Yazan: 04 Ağustos 2010 in TEFSİR, İSLAM HUKUKU

 

Etiketler: , , ,

Üstad’ın Vasiyetindeki Gençlik – Hatice Özkan

Bir gençlik, bir gençlik, bir gençlik…

Zamana ve mekâna hükmeden gücün Sahibine teslim olarak; “Zaman bendedir ve mekân bana emanettir!” şuurunda bir gençlik…

Eskilerin ‘’zamane gençliği işte!’’ diye başlayan eleştiri dolu cümlelerinin hedefi olmayan, emanet bilincine sahip bir gençlik…

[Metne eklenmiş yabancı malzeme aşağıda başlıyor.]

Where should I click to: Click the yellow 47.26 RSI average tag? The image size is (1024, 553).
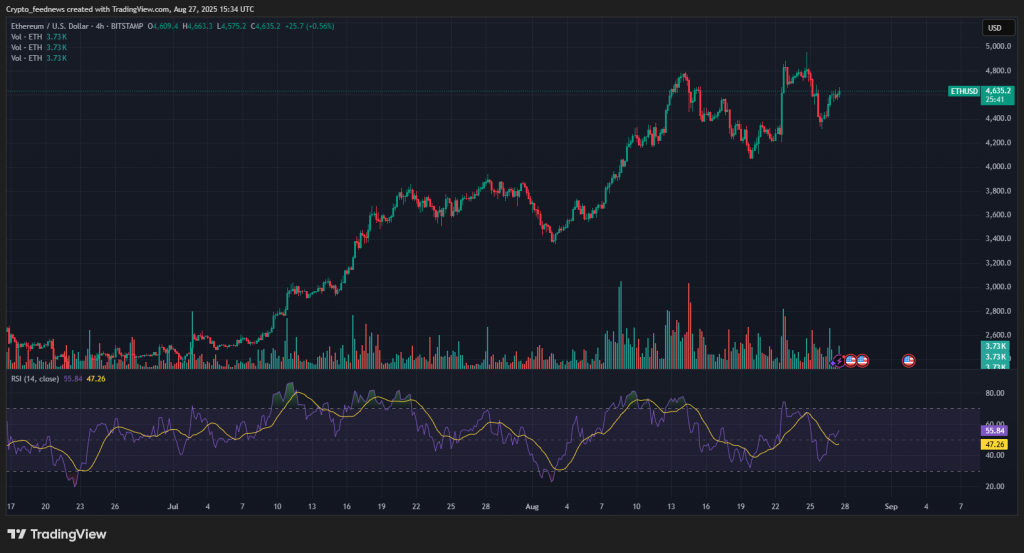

Gökleri çökertecek ve son moda kurbağa diliyle bütün ‘dikey’leri ‘yatay’ hale getirecek bir çığlık kopararak ‘Mukaddes emaneti ne yaptınız?’ diye meydan yerine çıkacağı günü kollayan bir gençlik… Mukaddes emaneti süslü kapların içine koyup, ara sıra tozunu aldığımız raflarda muhafaza ediyoruz cevabına karşılık onu kalbinin raflarında muhafaza edip, gönüllere nakşedecek günü bekleyen bir gençlik…

Gerçek adaleti Hakk’a inanışta bulan ve halis hürriyeti Hakka kölelikte bilen bir gençlik… İnandıkları şekilde yaşayabilme uğruna her şeylerini terk etmiş Ashab-ı Kehf gençleri gibi Hakk’ı haykırmaktan korkmayan, cesur, imanlı bir gençlik…

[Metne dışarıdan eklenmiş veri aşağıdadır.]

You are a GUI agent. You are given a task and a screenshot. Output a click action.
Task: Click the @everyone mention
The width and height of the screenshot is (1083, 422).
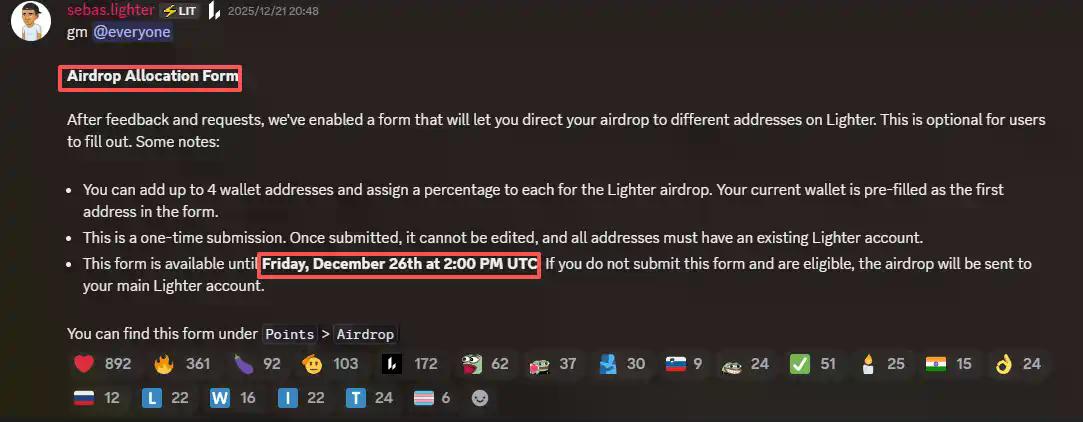[x=132, y=32]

Dininin, dilinin, beyninin, ilminin, ırzının, evinin, kininin, kalbinin davacısı bir gençlik… Davası uğruna Medine’ye hicret eden, Habibullah’ı kendisine örnek alan genç dava adamı Mus’ab’ın şahsında bir gençlik…

Batı medeniyetine değil de, sahabe nesline; Mus’ab b. Umeyr’e, en Sevgilinin sevdiği Hz.Hatice’ye, Hz.Aişe’ye, Hz.Fatıma’ya benzeme çabasına giren, Hubeyb gibi Resulullah’a içten selam gönderen bir gençlik…

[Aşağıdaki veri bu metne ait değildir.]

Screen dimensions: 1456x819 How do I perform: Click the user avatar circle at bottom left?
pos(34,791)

Müslümanlara yapılan zulüm karşısında sessiz kalmayıp, Müslüman kardeşine her yönden destek veren, dua eden “Kim var?” diye seslenilince, sağına ve soluna bakınmadan, fert fert “Ben varım!” cevabını verici, her ferdi “Benim olmadığım yerde kimse yoktur!” duygusuna sahip bir dava ahlâkını pırıldatıcı bir gençlik… “Dünya hayatı oyun ve eğlenceden ibarettir!” ikazını düşünüp ölümü tefekkür ederek dünya hayatına aldanmayıp insan ömrünün en verimli çağı olan gençliğini hayırlarla dolduran, Allah’a kulluk gayretinde olan bir gençlik…

Garbın çelik zırhına karşı takva zırhına bürünmüş, ilim silahlarıyla kuşanmış, bugün komik üniversitesi, hokkabaz profesörü, yalancı ders kitabı, çıkartma kağıdı şehri, muzahrafat kanalı sokağı, fuhuş albümü gazetesi, şaşkına dönmüş ailesi ve daha nesi ve nesi, hâsılı güya kendisini yetiştirecek bütün cemiyet müesseselerinden aldığı zehirli tesiri üzerinden silkip atabilecek, kendi öz talim ve terbiyesine memur vasıtalara kadar nefsini koruyabilecek, tek başına onlara karşı durabilecek ve çetinler çetini bu işin destanlık savaşını kazanabilecek bir gençlik…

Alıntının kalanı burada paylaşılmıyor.